Information retrieval is the foundation for modern search engines. This text offers an introduction to the core topics underlying modern search technologies, including algorithms, data structures, indexing, retrieval, and evaluation. The emphasis is on implementation and experimentation; each chapter includes exercises and suggestions for student projects. Wumpus—a multiuser open-source information-retrieval system developed by one of the authors and available online—provides model implementations and a basis for student work. The modular structure of the book allows instructors to use it in a variety of graduate-level courses, including courses taught from a database systems perspective, traditional information retrieval courses with a focus on IR theory, and courses covering the basics of Web retrieval. After an introduction to the basics of information retrieval, the text covers three major topic areas—indexing, retrieval, and evaluation—in self-contained parts. The final part of the book draws on and extends the general material in the earlier parts, treating such specific applications as parallel search engines, Web search, and XML retrieval. End-of-chapter references point to further reading; exercises range from pencil and paper problems to substantial programming projects.
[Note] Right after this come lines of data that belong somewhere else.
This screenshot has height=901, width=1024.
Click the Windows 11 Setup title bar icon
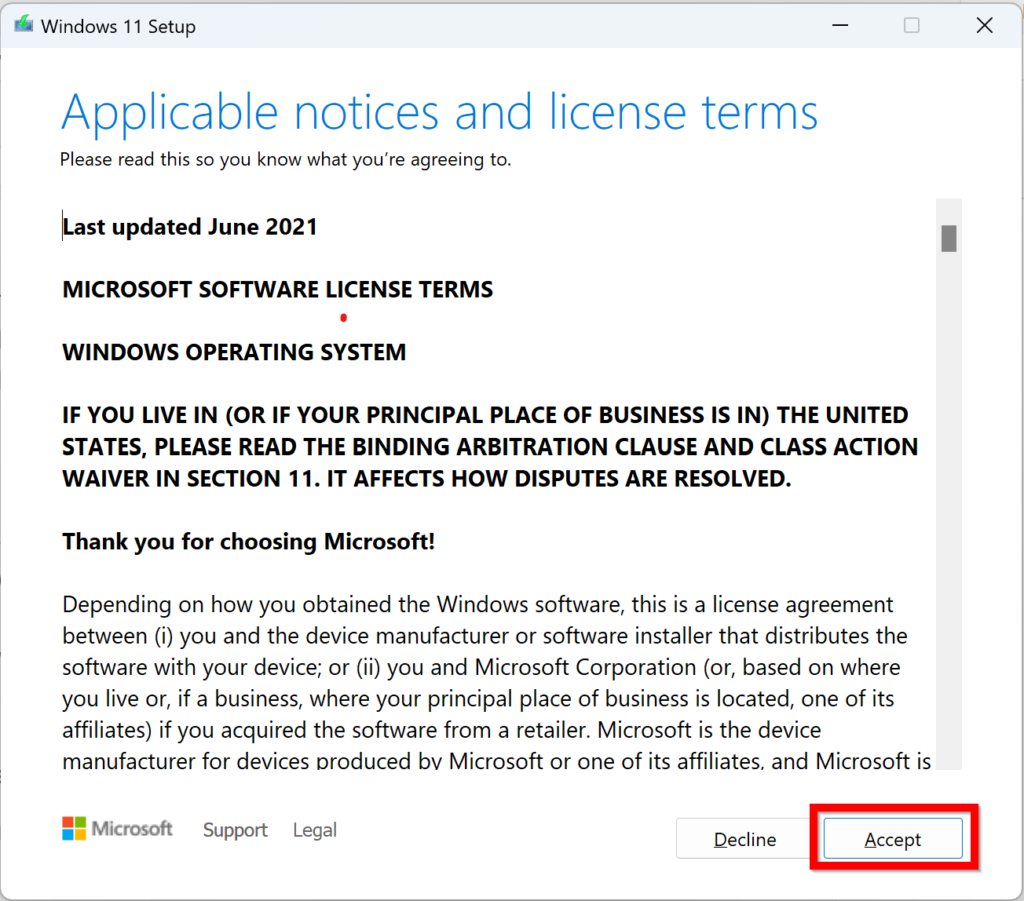pos(23,25)
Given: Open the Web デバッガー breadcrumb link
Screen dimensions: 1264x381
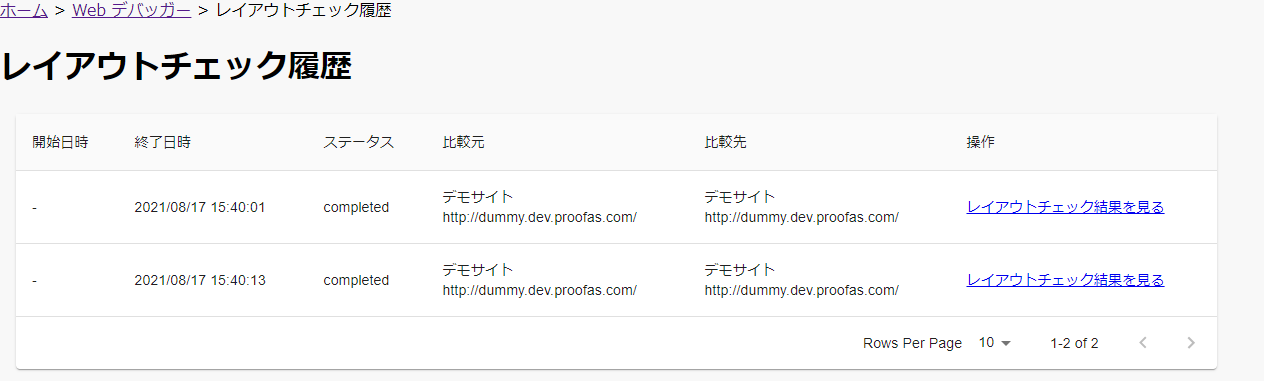Looking at the screenshot, I should 132,11.
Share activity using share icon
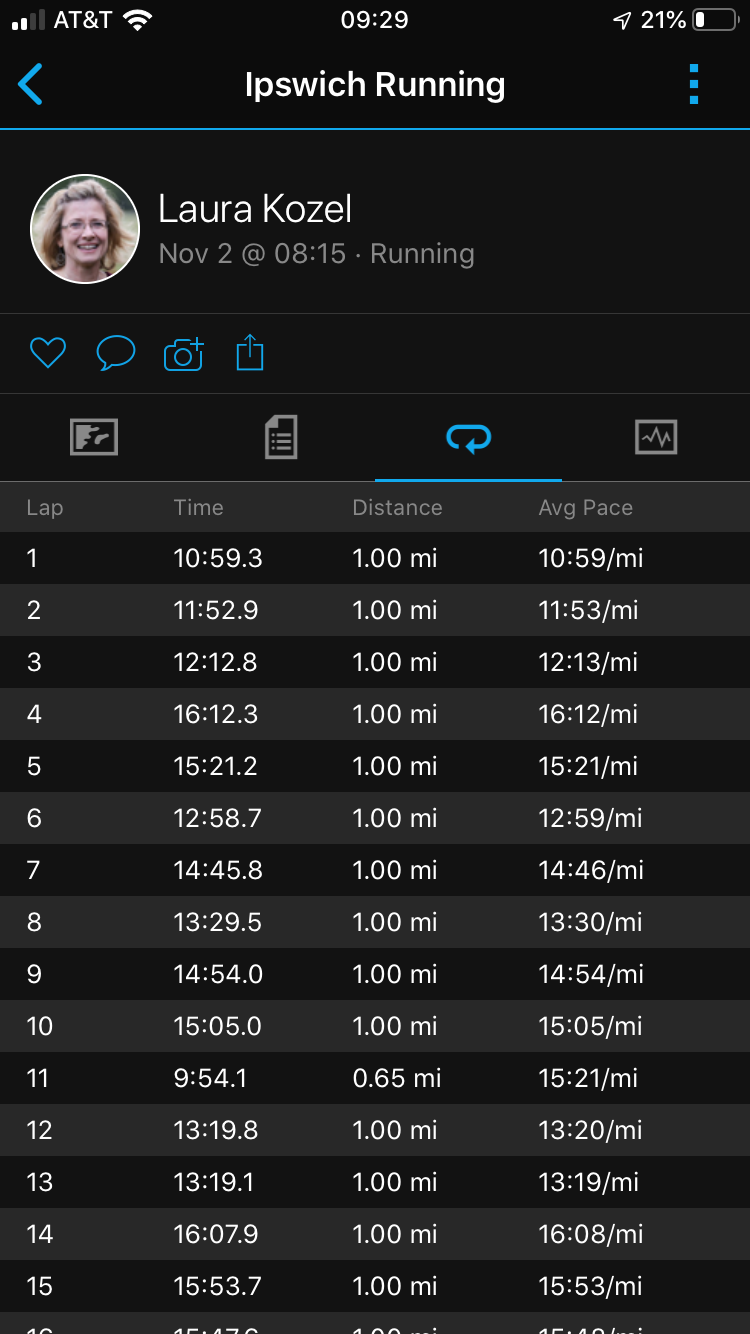The height and width of the screenshot is (1334, 750). click(x=250, y=353)
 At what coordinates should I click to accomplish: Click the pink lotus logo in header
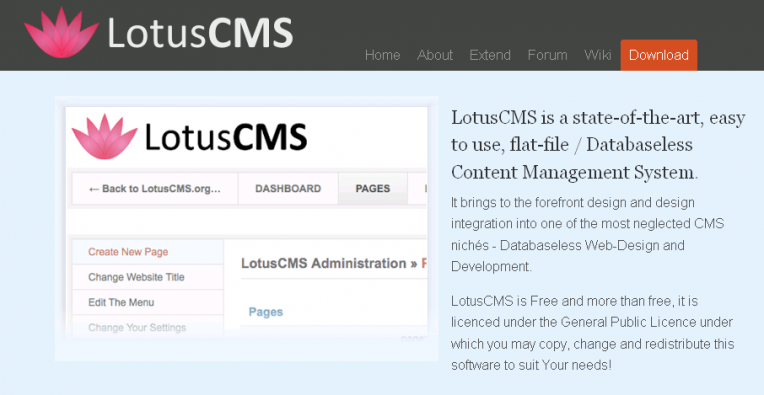[x=61, y=33]
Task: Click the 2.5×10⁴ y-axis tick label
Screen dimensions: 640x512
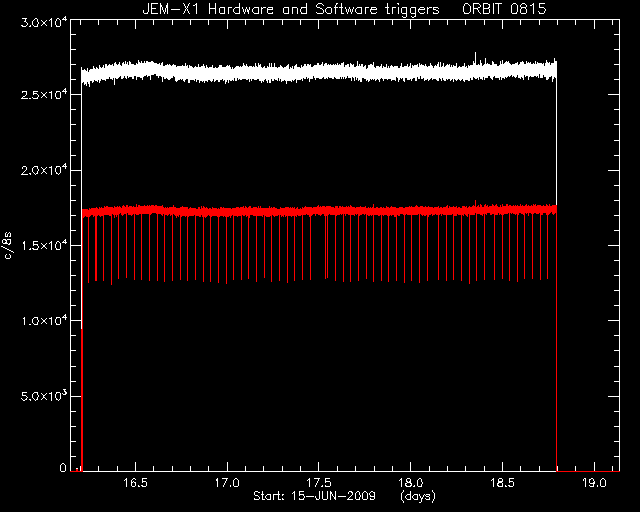Action: coord(44,93)
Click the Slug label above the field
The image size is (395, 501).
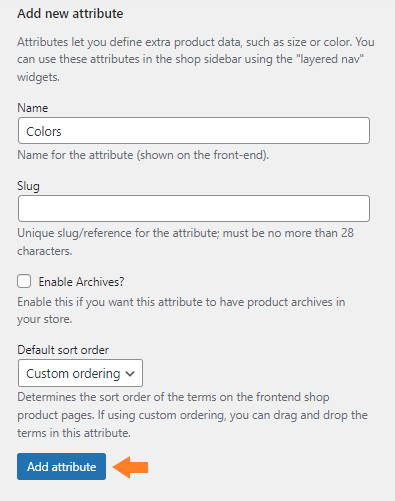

In addition to its classroom use, Information Retrieval will be a valuable reference for professionals in computer science, computer engineering, and software engineering.
About the Authors
Stefan Büttcher is a Site Reliability Engineer at Google.
Charles L. A. Clarke is Professor of Computer Science at the University of Waterloo's David R. Cheriton School of Computer Science.
Gordon V. Cormack is Professor of Computer Science at the University of Waterloo's David R. Cheriton School of Computer Science.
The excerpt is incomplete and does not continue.